Task to complete ▸
Reproduce word for word the lines between those holding "Task: Expand the" and "You are a computer-use agent. Image", inclusive, and nothing else from the data below.

Source records ▸
######

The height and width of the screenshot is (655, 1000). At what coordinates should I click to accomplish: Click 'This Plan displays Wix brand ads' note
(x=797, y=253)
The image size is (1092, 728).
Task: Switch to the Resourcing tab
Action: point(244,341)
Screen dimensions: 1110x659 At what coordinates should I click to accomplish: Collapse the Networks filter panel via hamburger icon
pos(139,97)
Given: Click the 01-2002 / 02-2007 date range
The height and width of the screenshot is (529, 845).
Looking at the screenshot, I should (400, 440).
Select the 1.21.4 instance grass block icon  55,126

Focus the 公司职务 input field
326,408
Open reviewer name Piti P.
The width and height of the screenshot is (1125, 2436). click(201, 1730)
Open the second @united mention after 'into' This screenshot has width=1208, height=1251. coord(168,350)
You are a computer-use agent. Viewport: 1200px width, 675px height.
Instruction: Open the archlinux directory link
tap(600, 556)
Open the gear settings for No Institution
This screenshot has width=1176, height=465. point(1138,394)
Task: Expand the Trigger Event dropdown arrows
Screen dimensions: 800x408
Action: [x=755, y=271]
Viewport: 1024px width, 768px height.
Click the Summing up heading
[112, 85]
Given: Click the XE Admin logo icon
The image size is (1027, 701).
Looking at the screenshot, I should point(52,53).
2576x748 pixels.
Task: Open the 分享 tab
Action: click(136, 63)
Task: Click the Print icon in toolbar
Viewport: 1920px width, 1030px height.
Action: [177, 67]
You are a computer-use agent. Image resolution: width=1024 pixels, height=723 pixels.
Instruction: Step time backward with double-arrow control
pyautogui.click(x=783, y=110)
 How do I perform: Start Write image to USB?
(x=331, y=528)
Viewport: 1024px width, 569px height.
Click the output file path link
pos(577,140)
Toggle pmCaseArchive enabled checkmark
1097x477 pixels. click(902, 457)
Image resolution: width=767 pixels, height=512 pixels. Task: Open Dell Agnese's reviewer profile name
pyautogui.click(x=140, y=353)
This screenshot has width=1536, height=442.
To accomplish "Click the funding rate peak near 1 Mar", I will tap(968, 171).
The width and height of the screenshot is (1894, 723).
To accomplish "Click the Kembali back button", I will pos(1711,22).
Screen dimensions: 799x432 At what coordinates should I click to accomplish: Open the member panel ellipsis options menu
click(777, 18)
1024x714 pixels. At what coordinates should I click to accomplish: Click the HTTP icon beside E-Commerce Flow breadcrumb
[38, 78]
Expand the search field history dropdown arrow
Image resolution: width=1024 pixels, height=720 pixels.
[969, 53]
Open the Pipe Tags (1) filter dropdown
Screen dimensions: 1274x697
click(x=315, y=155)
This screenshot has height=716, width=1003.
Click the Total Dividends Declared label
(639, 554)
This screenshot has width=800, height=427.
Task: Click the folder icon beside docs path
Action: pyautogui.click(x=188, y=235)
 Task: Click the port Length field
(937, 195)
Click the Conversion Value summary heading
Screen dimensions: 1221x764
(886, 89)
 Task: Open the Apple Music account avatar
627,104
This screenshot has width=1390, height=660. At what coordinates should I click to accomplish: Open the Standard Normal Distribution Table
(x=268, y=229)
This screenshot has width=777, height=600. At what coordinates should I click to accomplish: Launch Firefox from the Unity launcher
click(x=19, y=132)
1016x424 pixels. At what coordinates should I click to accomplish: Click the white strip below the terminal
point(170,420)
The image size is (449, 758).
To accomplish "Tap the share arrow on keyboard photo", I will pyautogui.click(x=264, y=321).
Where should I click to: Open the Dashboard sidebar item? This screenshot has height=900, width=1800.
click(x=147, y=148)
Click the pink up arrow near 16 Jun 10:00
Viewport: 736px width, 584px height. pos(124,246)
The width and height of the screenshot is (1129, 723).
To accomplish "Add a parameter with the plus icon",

######

Result of this exercise ▸
Task: Expand the Trigger Event dropdown arrows
Screen dimensions: 800x408
Action: [x=755, y=271]
Viewport: 1024px width, 768px height.
Click the Summing up heading
[112, 85]
Given: Click the XE Admin logo icon
The image size is (1027, 701).
Looking at the screenshot, I should point(52,53).
2576x748 pixels.
Task: Open the 分享 tab
Action: click(136, 63)
Task: Click the Print icon in toolbar
Viewport: 1920px width, 1030px height.
Action: [177, 67]
You are a computer-use agent. Image resolution: width=1024 pixels, height=723 pixels.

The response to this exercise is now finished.